Status halal dan haram Valentine masih dalam perdebatan dan menjadi pembahasan rutin tiap kalender menjelang bulan Februari. Menurut kaidah ushul fiqih, semua aktivitas hubungan antarmanusia tidak haram, kecuali bila ada dalil yang secara qath’i (tegas) mengharamkannya.

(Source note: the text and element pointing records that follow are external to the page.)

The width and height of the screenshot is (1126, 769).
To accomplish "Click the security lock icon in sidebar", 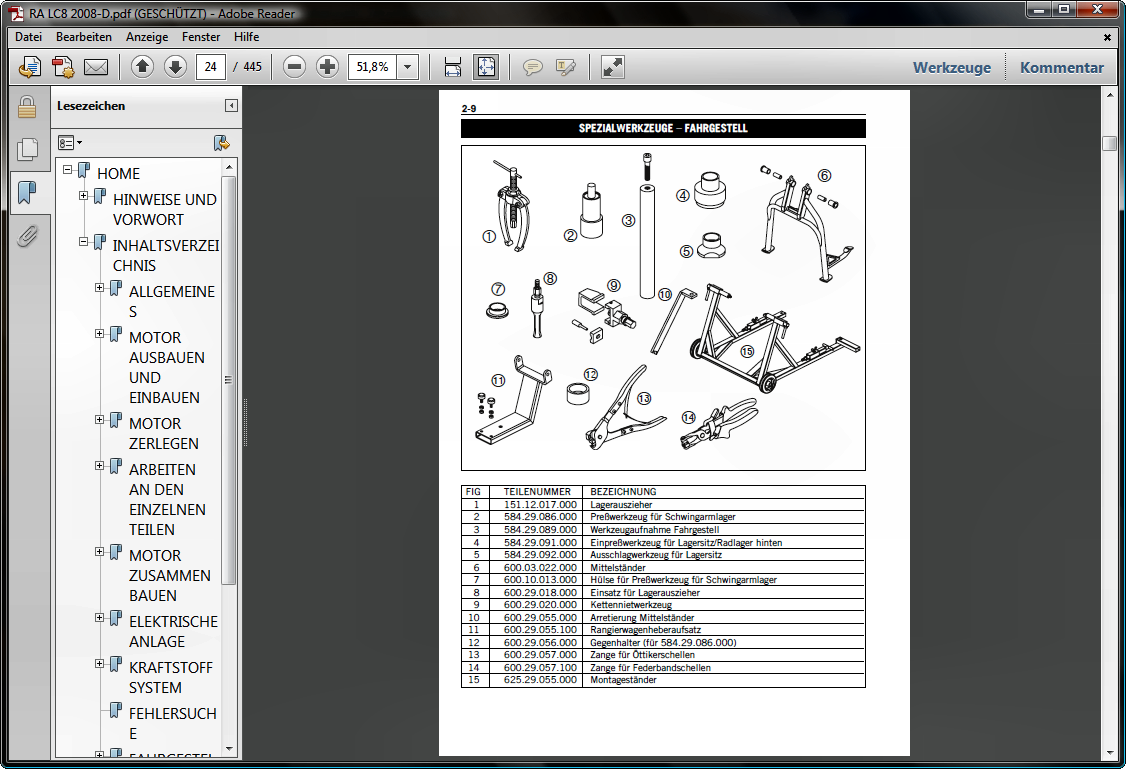I will [x=27, y=107].
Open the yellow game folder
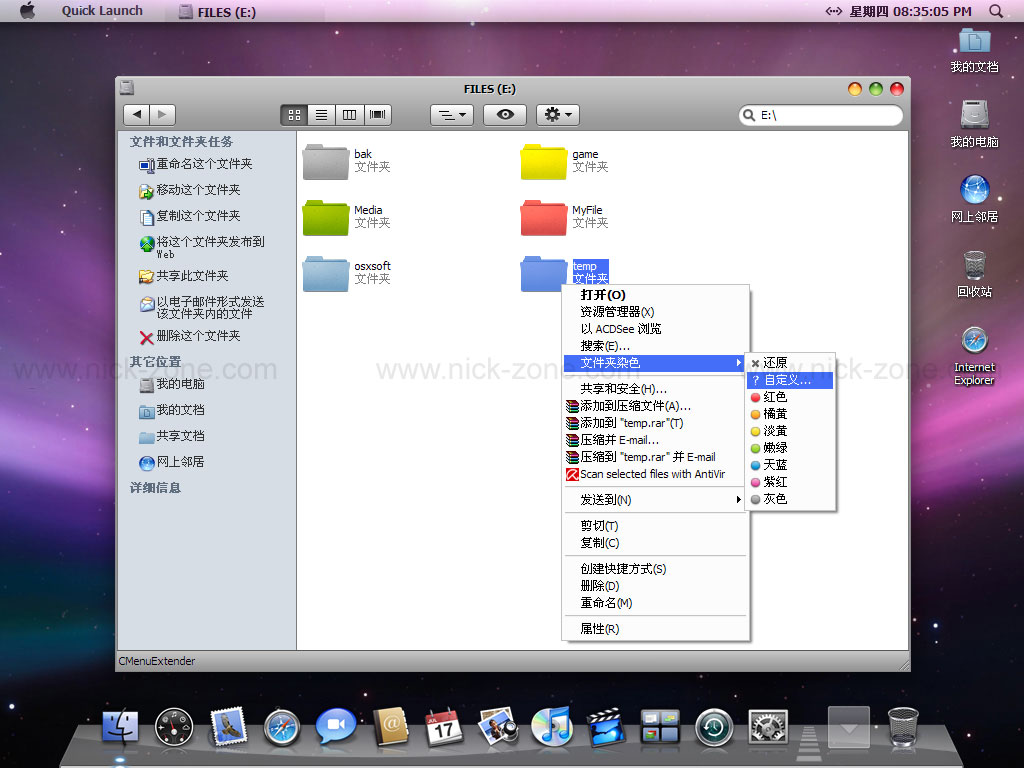This screenshot has height=768, width=1024. (x=544, y=162)
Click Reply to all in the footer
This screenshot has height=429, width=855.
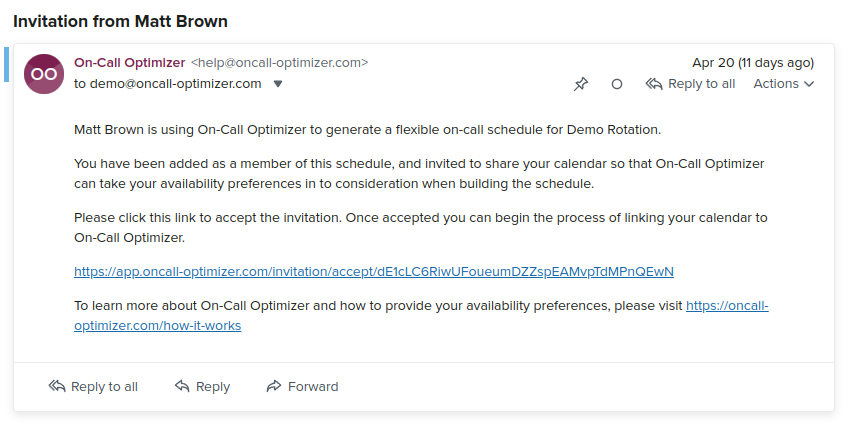93,386
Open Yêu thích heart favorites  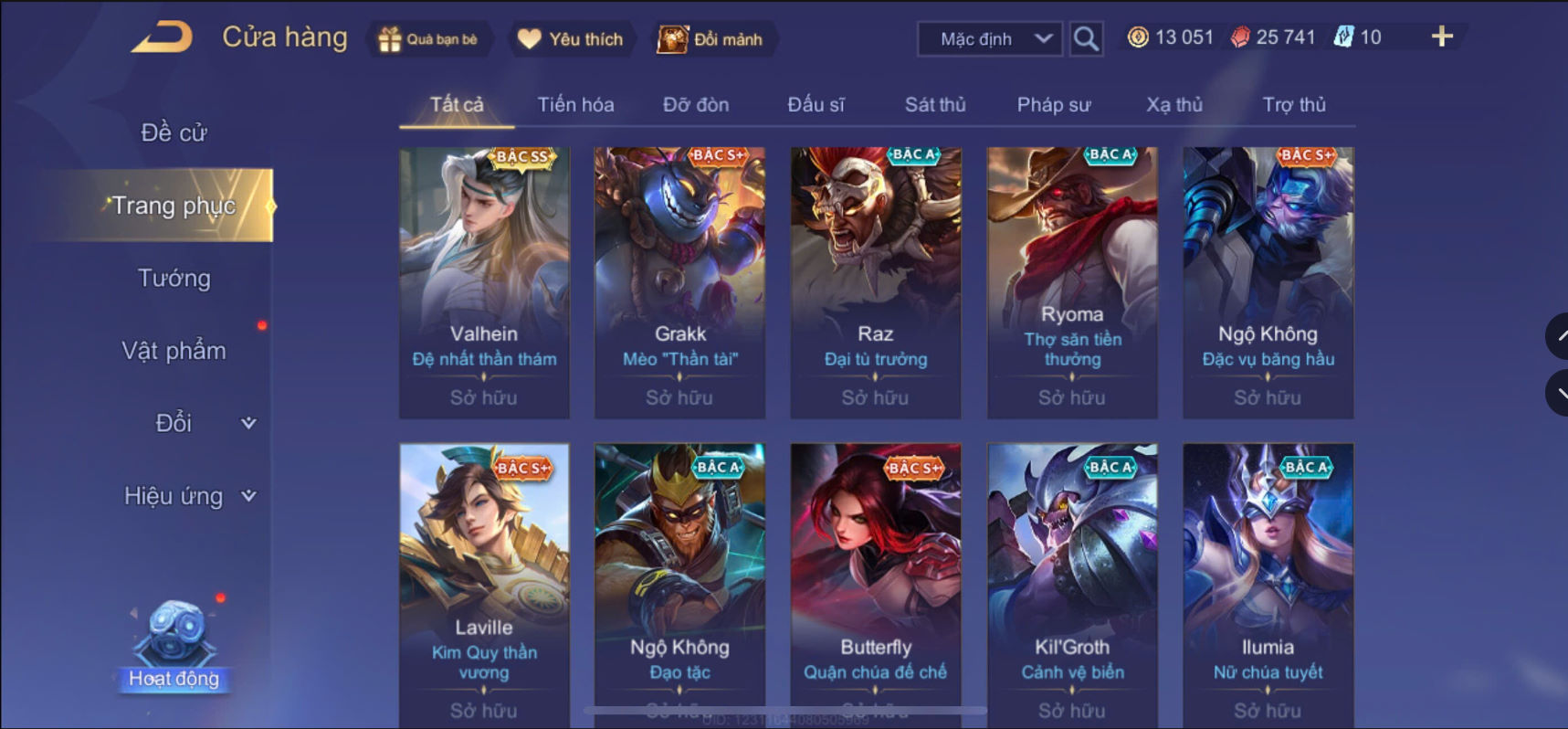click(529, 39)
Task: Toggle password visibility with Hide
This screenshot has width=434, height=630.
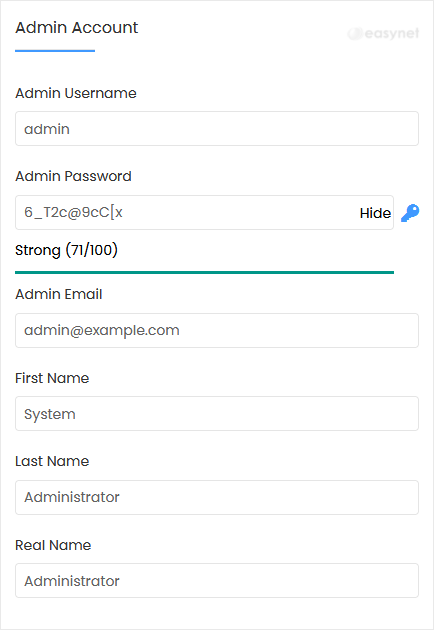Action: click(375, 213)
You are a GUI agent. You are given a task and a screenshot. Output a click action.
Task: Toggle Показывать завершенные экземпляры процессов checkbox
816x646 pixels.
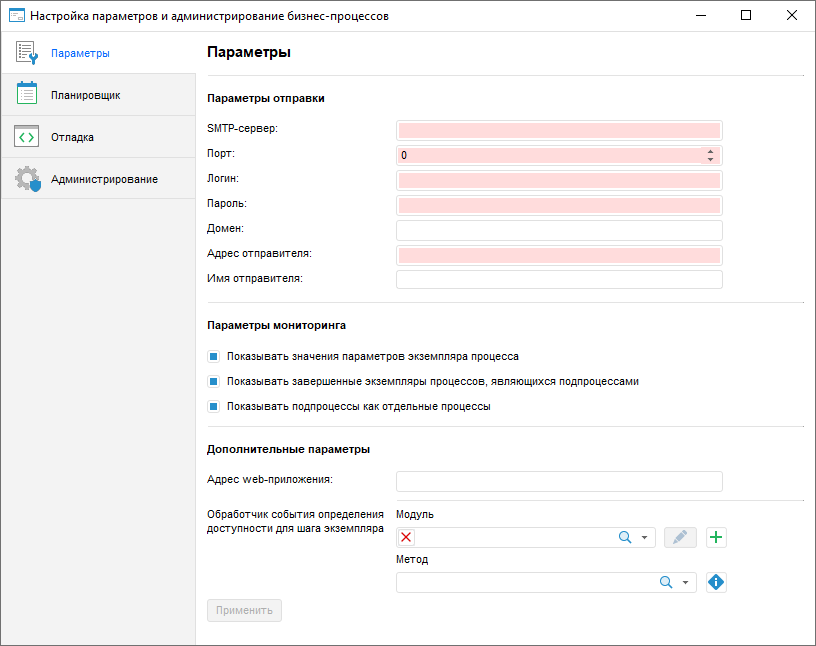coord(213,381)
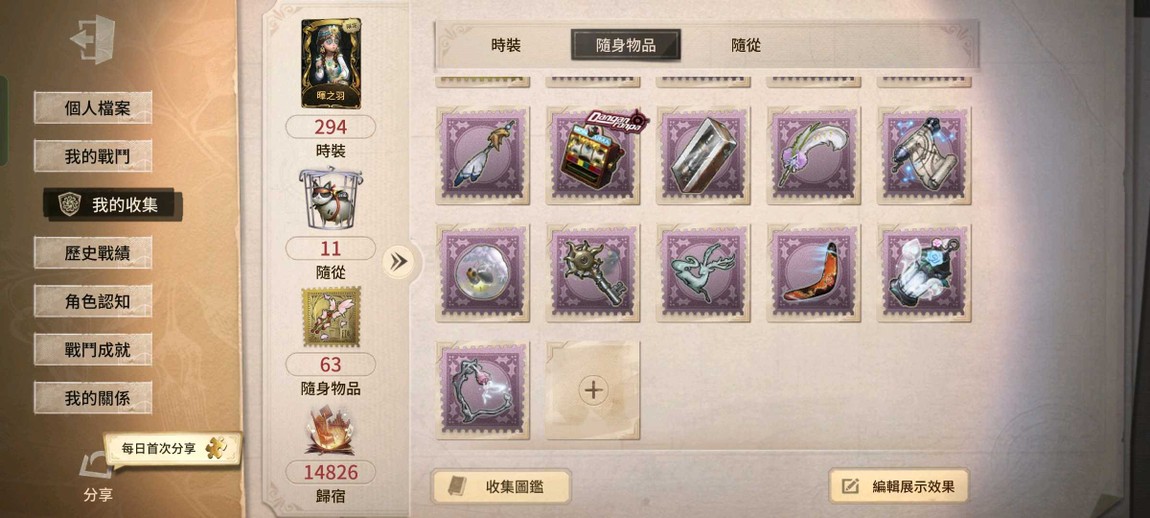Select the Danganronpa slot machine accessory

[593, 156]
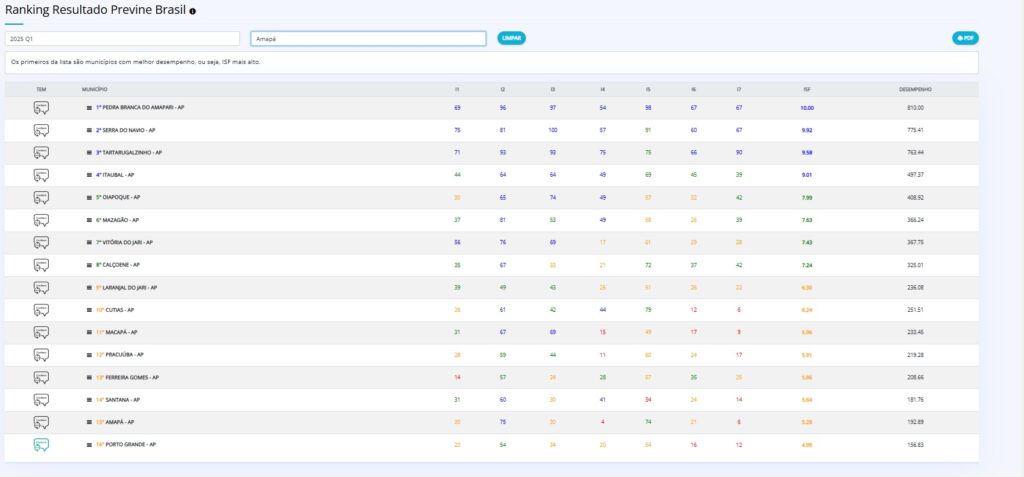This screenshot has width=1024, height=477.
Task: Click the list icon next to Vitória do Jari
Action: tap(90, 243)
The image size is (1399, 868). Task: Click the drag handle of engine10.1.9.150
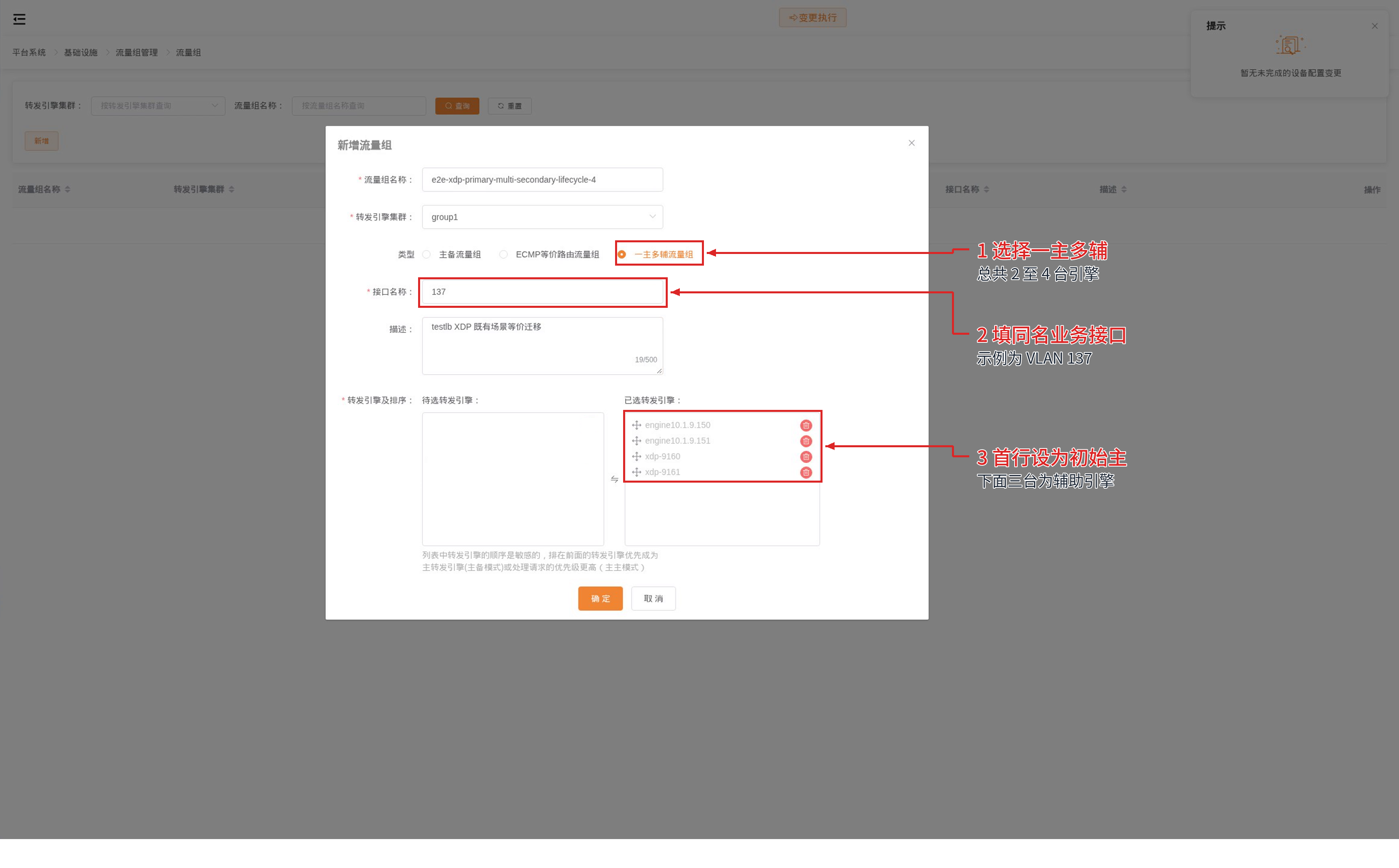coord(636,425)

Karena itu, wajarlah bila Majelis Ulama Indonesia (MUI) DI Yogyakarta mengeluarkan fatwa bahwa perayaan Valentine yang biasanya diselenggarakan setiap 14 Februari itu tidak haram, kecuali bila disertai dengan perbuatan maksiat.

Majelis Ulama Indonesia (MUI) Daerah Istimewa Yogyakarta mengeluarkan fatwa tak haram bagi umat muslim merayakan hari kasih sayang alias Valentine.


Baca Juga: Pelaranagn Besar-besaran Valentine Dimulai

“Label haram akan diberikan jika dalam perayaan Valentine diwarnai dengan maksiat,” kata Sekretaris MUI DIY Ahmad Muhsin Kamaludiningrat, di Yogyakarta Sabtu, 12 Februari 2011.

Menurut dia, kategori haram bisa terapkan bila perayaan itu terdapat nafsu birahi yang bisa menimbulkan hasrat maksiat. Namun jika dalam perayaan dilakukan wajar, maka tidak haram.

“Memang tradisi Valentine yang berasal dari budaya Barat sering bertentangan dengan norma-norma Indonesia,” katanya.

Ahmad menjelaskan, dalam Islam sendiri, tak mengenal hari baik dan hari buruk. Semua hari adalah sama. Harus diisi dengan sesuatu yang postif. Memberikan tanda kasih sayang bisa dilakukan setiap hari.

MUI DIY, kata Ahmad, mengingatkan kepada kaum muda Yogyakarta dalam memperingati Valentine ini agar tidak terjebak tindakan negatif.